- _TASK TO CARRY OUT_
The data is to be transcribed in full, with nothing missed.

- _PROVIDED MATERIAL_
____
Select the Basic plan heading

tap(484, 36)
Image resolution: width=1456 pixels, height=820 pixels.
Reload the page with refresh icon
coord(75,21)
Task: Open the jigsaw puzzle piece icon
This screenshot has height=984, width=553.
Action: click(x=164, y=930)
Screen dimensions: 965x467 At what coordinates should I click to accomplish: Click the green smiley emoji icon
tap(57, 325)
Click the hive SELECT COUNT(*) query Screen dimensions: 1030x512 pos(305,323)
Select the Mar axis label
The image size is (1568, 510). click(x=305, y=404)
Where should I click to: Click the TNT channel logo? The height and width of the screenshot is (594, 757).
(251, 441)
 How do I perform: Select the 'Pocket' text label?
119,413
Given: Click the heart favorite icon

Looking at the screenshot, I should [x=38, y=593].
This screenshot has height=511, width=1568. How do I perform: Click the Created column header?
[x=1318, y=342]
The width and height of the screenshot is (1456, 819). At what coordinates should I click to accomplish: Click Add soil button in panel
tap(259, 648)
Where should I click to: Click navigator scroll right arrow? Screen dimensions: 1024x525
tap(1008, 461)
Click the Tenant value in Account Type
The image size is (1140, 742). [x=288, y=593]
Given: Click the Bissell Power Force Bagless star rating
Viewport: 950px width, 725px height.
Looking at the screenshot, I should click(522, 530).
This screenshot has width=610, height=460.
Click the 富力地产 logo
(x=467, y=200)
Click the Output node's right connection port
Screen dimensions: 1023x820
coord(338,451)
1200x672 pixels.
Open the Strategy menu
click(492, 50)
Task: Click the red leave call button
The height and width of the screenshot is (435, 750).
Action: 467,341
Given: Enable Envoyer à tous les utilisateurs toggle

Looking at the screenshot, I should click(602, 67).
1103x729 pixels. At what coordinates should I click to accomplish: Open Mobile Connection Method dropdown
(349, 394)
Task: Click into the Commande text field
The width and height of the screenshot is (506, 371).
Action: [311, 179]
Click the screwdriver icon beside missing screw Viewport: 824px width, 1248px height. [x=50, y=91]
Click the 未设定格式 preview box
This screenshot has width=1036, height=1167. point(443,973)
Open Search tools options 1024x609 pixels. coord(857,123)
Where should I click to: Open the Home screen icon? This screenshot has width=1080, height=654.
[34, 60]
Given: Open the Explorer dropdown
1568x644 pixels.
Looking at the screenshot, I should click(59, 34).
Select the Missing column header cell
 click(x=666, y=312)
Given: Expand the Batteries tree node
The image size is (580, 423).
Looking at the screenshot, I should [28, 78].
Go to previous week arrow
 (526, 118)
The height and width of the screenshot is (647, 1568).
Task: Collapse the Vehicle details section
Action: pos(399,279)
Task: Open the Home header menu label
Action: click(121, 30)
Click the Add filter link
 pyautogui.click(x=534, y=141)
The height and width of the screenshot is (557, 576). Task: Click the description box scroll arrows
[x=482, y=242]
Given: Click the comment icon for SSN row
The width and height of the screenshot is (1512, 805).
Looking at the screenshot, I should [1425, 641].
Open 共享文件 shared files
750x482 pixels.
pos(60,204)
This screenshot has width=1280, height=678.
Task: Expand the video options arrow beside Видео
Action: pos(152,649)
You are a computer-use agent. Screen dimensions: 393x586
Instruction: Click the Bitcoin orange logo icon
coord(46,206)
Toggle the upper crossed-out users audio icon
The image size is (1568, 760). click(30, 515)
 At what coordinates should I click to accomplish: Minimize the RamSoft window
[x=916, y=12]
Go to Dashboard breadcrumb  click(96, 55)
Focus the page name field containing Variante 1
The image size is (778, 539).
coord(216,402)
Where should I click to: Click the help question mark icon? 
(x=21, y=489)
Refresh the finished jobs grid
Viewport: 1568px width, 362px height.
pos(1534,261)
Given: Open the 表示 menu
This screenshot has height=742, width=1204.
____
- _PROBLEM SOLUTION_
Select the Basic plan heading

tap(484, 36)
Image resolution: width=1456 pixels, height=820 pixels.
Reload the page with refresh icon
coord(75,21)
Task: Open the jigsaw puzzle piece icon
This screenshot has height=984, width=553.
Action: click(x=164, y=930)
Screen dimensions: 965x467 At what coordinates should I click to accomplish: Click the green smiley emoji icon
tap(57, 325)
Click the hive SELECT COUNT(*) query Screen dimensions: 1030x512 pos(305,323)
Select the Mar axis label
The image size is (1568, 510). click(x=305, y=404)
Where should I click to: Click the TNT channel logo? The height and width of the screenshot is (594, 757).
(251, 441)
 How do I perform: Select the 'Pocket' text label?
119,413
Given: Click the heart favorite icon

Looking at the screenshot, I should [x=38, y=593].
This screenshot has height=511, width=1568. How do I perform: Click the Created column header?
[x=1318, y=342]
The width and height of the screenshot is (1456, 819). At what coordinates should I click to accomplish: Click Add soil button in panel
tap(259, 648)
Where should I click to: Click navigator scroll right arrow? Screen dimensions: 1024x525
tap(1008, 461)
Click the Tenant value in Account Type
The image size is (1140, 742). [x=288, y=593]
Given: Click the Bissell Power Force Bagless star rating
Viewport: 950px width, 725px height.
Looking at the screenshot, I should click(522, 530).
This screenshot has width=610, height=460.
Click the 富力地产 logo
(x=467, y=200)
Click the Output node's right connection port
Screen dimensions: 1023x820
coord(338,451)
1200x672 pixels.
Open the Strategy menu
click(492, 50)
Task: Click the red leave call button
The height and width of the screenshot is (435, 750).
Action: 467,341
Given: Enable Envoyer à tous les utilisateurs toggle

Looking at the screenshot, I should click(602, 67).
1103x729 pixels. At what coordinates should I click to accomplish: Open Mobile Connection Method dropdown
(349, 394)
Task: Click into the Commande text field
The width and height of the screenshot is (506, 371).
Action: [311, 179]
Click the screwdriver icon beside missing screw Viewport: 824px width, 1248px height. [x=50, y=91]
Click the 未设定格式 preview box
This screenshot has width=1036, height=1167. point(443,973)
Open Search tools options 1024x609 pixels. coord(857,123)
Where should I click to: Open the Home screen icon? This screenshot has width=1080, height=654.
[34, 60]
Given: Open the Explorer dropdown
1568x644 pixels.
Looking at the screenshot, I should click(59, 34).
Select the Missing column header cell
 click(x=666, y=312)
Given: Expand the Batteries tree node
The image size is (580, 423).
Looking at the screenshot, I should [28, 78].
Go to previous week arrow
 (526, 118)
The height and width of the screenshot is (647, 1568).
Task: Collapse the Vehicle details section
Action: pos(399,279)
Task: Open the Home header menu label
Action: click(121, 30)
Click the Add filter link
 pyautogui.click(x=534, y=141)
The height and width of the screenshot is (557, 576). Task: Click the description box scroll arrows
[x=482, y=242]
Given: Click the comment icon for SSN row
The width and height of the screenshot is (1512, 805).
Looking at the screenshot, I should [1425, 641].
Open 共享文件 shared files
750x482 pixels.
pos(60,204)
This screenshot has width=1280, height=678.
Task: Expand the video options arrow beside Видео
Action: pos(152,649)
You are a computer-use agent. Screen dimensions: 393x586
Instruction: Click the Bitcoin orange logo icon
coord(46,206)
Toggle the upper crossed-out users audio icon
The image size is (1568, 760). click(30, 515)
 At what coordinates should I click to accomplish: Minimize the RamSoft window
[x=916, y=12]
Go to Dashboard breadcrumb  click(96, 55)
Focus the page name field containing Variante 1
The image size is (778, 539).
coord(216,402)
Where should I click to: Click the help question mark icon? 
(x=21, y=489)
Refresh the finished jobs grid
Viewport: 1568px width, 362px height.
pos(1534,261)
Given: Open the 表示 menu
This screenshot has height=742, width=1204.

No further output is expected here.